Inventory: One thoroughly enjoyable futuristic tale, a them-against-us struggle of haves and have-nots fighting a battle of dark and light, where the only two things that matter are hope and revenge.

Tessa has set close boundaries. Cass, someone Tessa saved from the streets, is her only family. The only one on the inside. While many know Tessa's alter ego, Scorpion not many know who she is, and her closest friends don't know her well enough to be trusted to see her scars.

Her closest friends are kept at arm's length because Tessa knows that resistance fighting is dangerous, and the more people you have, the more people you have to lose. While she has feelings for her friend River, Cass is the only one she trusts one-hundred percent. Because the thing about being a darksider is you have to keep your eyes wide open.

The heroine in this book has some incredible development as the plot evolves, and the struggles Cindy R. Wilson gives Tessa to face internally and externally provides the reader with a juxtaposition in the world she has created. The idealism and hope Tessa has for a better life for her people in the outer rings are at war with experience of imprisonment and the weight of consequence.
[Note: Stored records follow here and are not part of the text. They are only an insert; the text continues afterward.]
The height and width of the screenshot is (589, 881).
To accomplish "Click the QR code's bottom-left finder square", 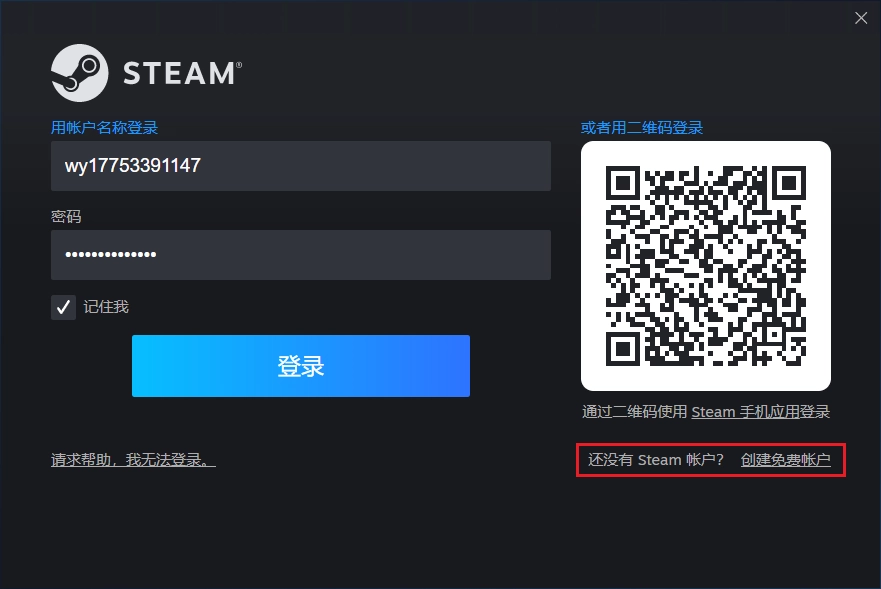I will pos(623,349).
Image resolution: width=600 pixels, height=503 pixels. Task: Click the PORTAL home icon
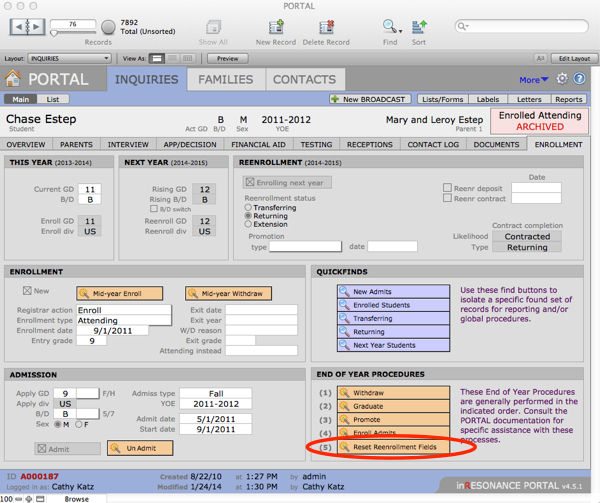pos(14,79)

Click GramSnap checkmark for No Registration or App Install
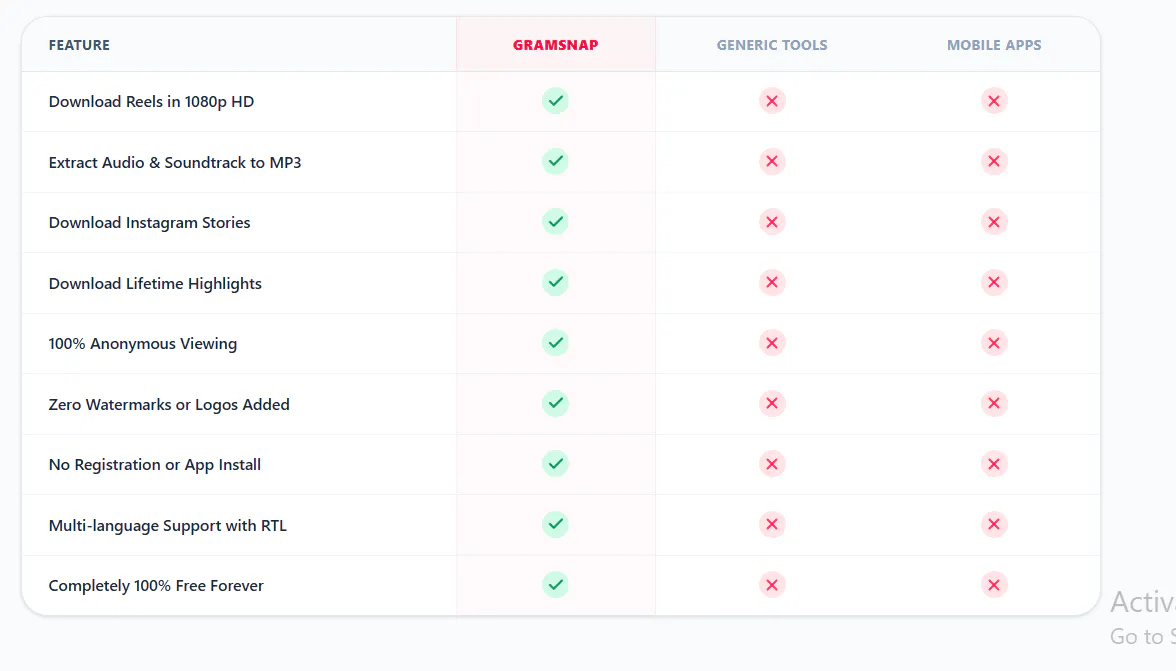pos(555,464)
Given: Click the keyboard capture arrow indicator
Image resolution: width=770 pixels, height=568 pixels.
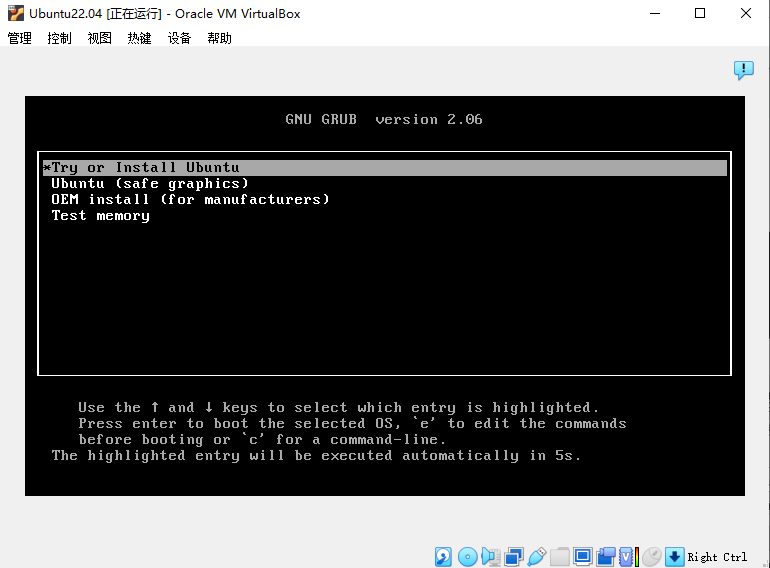Looking at the screenshot, I should 675,557.
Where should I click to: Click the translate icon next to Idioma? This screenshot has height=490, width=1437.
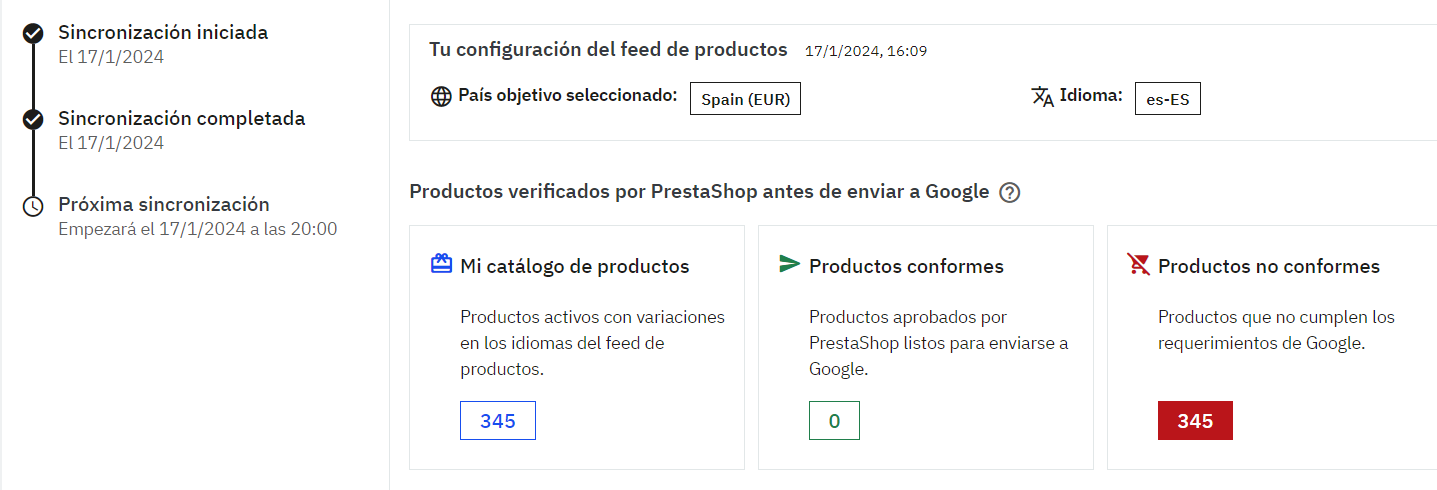tap(1042, 97)
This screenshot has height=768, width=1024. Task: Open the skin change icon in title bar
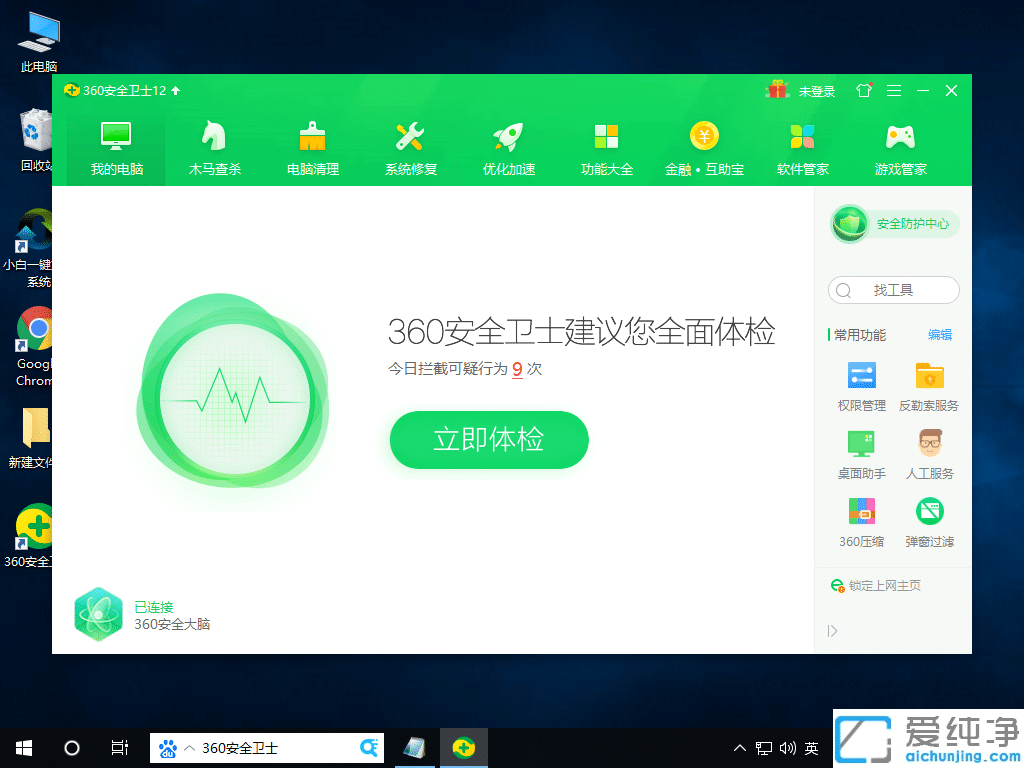point(863,90)
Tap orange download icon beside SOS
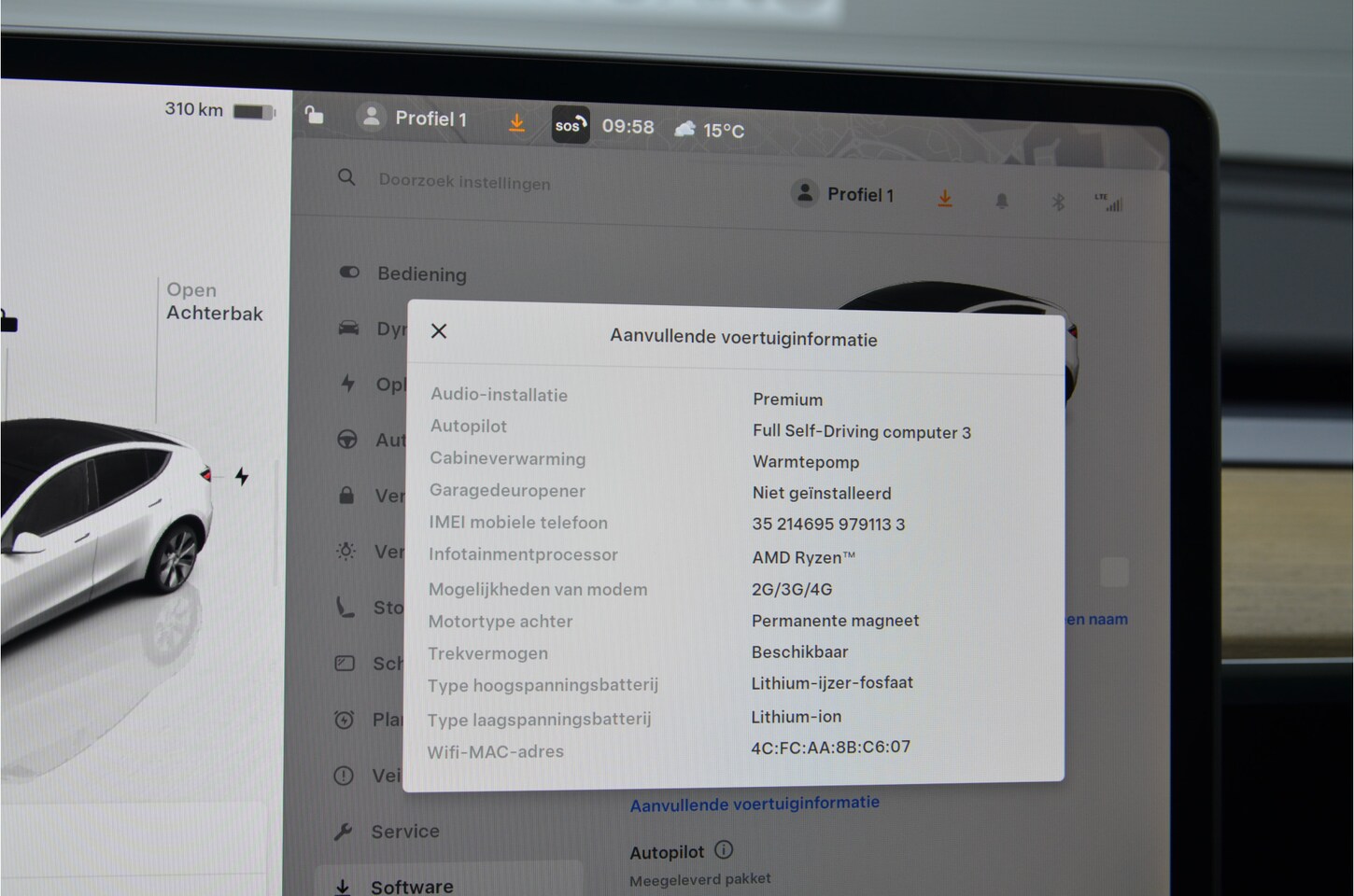The image size is (1354, 896). (516, 123)

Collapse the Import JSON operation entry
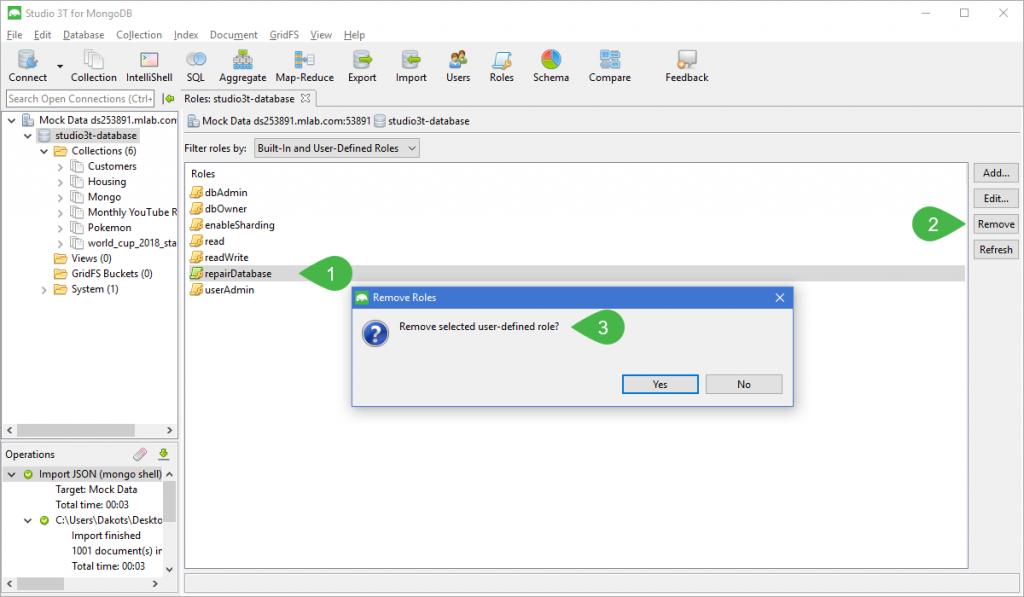[x=12, y=474]
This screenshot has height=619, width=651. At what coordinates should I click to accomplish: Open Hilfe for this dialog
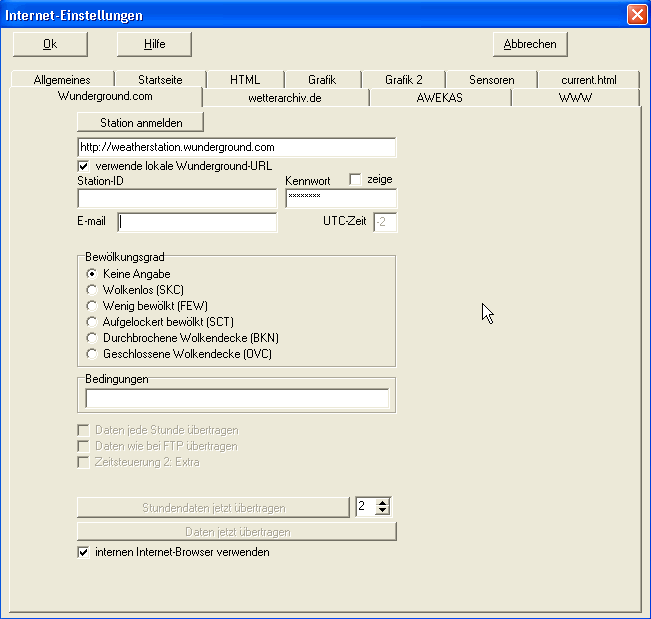(154, 44)
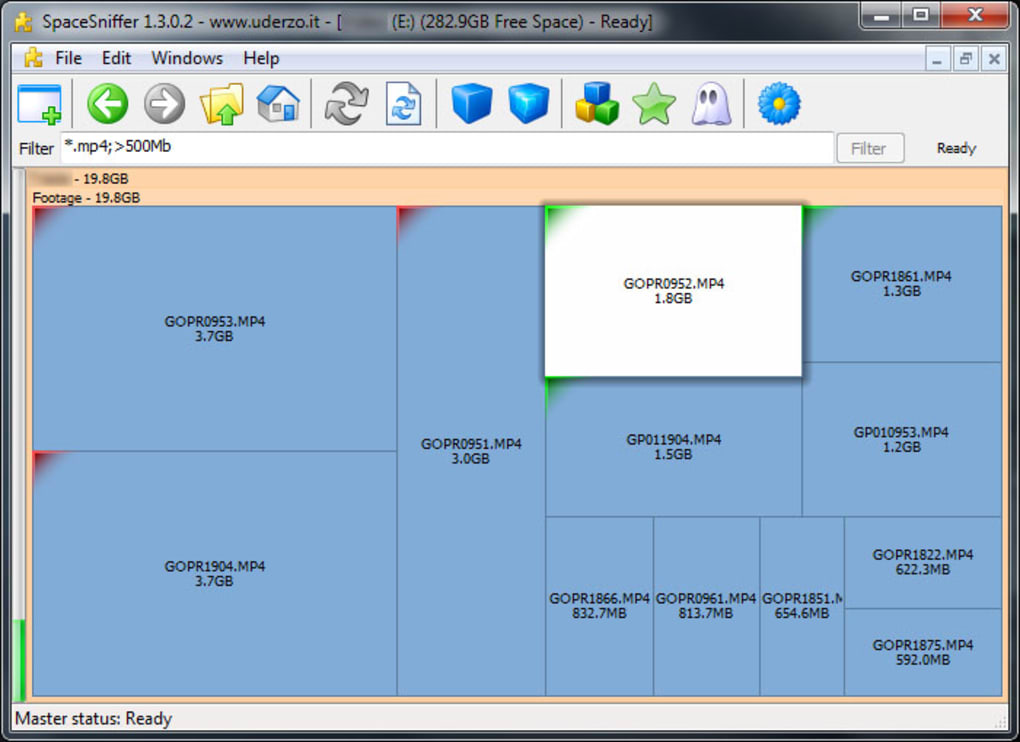Click the second blue cube icon
Viewport: 1020px width, 742px height.
[528, 104]

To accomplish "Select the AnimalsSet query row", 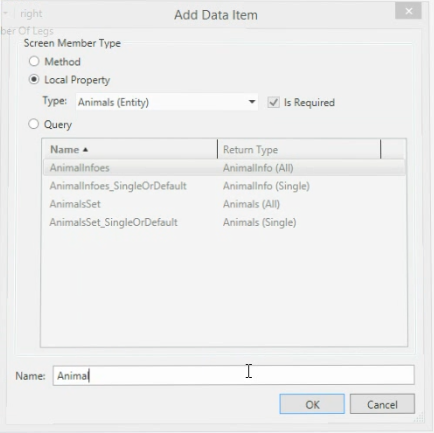I will coord(224,204).
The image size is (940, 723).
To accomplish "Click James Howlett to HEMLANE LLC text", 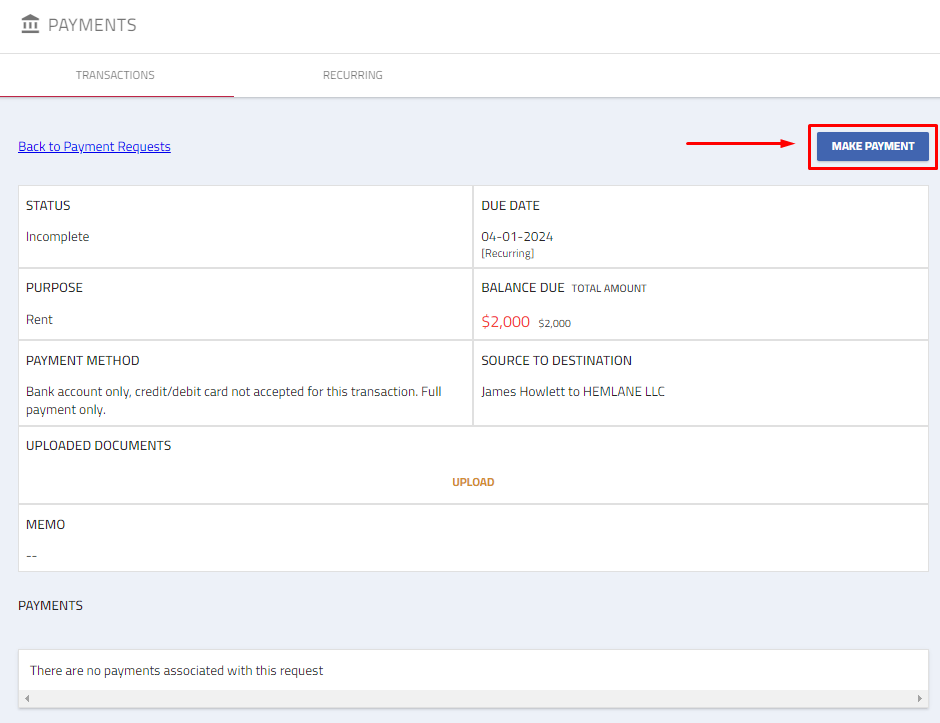I will (572, 392).
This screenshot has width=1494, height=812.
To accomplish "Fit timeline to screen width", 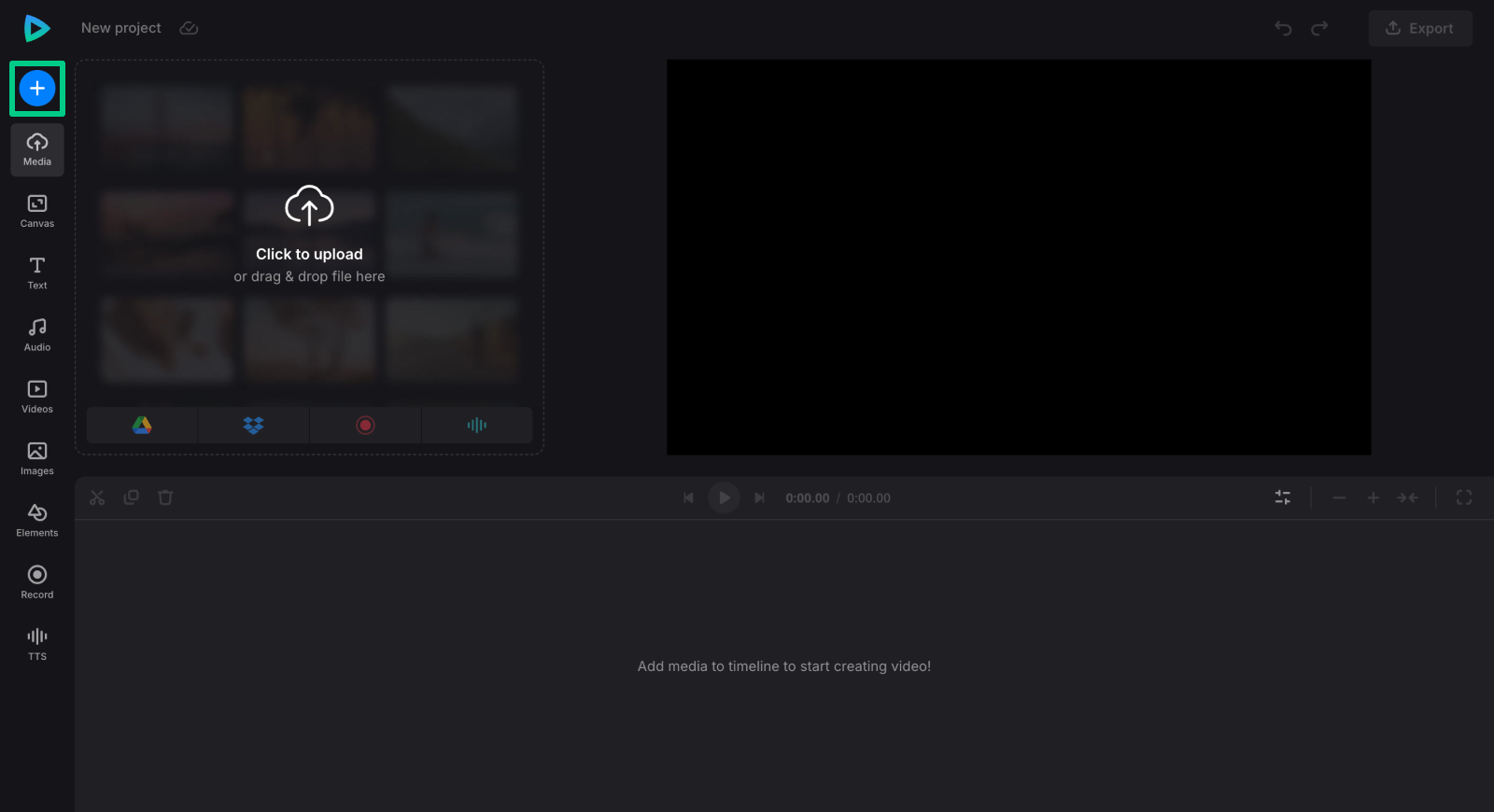I will [1407, 498].
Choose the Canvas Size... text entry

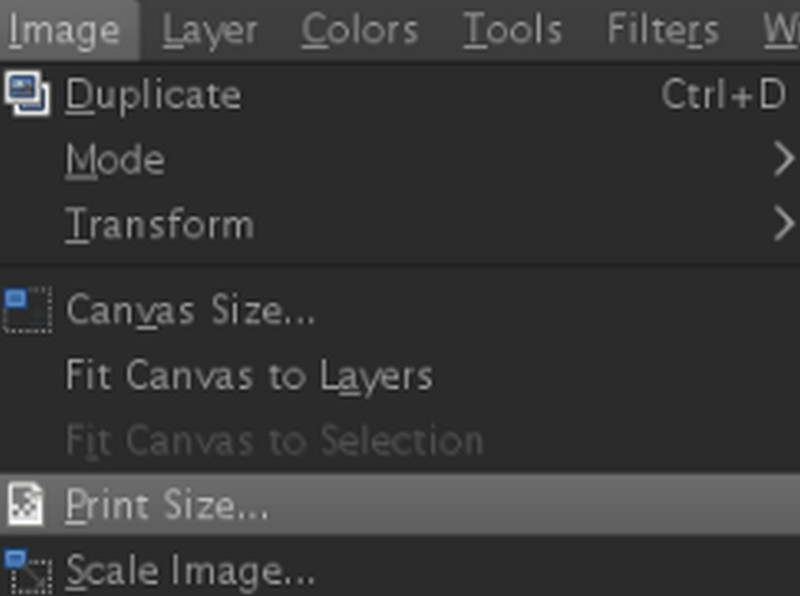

I could read the fight Tessa had with herself in many parts where she wanted to struggle for righteousness on behalf of people who couldn't fight for themself in a world where that should have meant justice. But in actuality, the righteous were the people who only understood one side of the struggle.

That Tessa made her way through the shallows and depths of these dark waters is a real credit to Wilson.

I feel that this is a great book. I enjoy the issues it speaks to socially. However, it's my opinion that many people will feel triggered by much of what this novel speaks of regarding penal systems, law enforcement, corruption, and government. I think this book has many high talking points for younger audiences to start conversations on many relevant current event topics.

Cindy R. Wilson's prison system is called the Decay, where criminals go and, more or less, are forgotten. And the impoverished ones go there to die. There are two different neighboring social regions the dark district and the light district, which are haves and have-nots. Have-nots are so poor we are talking about happy to eat rats, have a separate industry, that might include a rebellion to take down the corrupt Leader of the nearby Light District city Victor, Head Enforcer Campbell. Who happens to be a douche canoe of significant proportions.

I highly recommend this book. I loved it. My only arguable issue is that I needed something more--not sure what that was because I love this book, but I felt something was missing.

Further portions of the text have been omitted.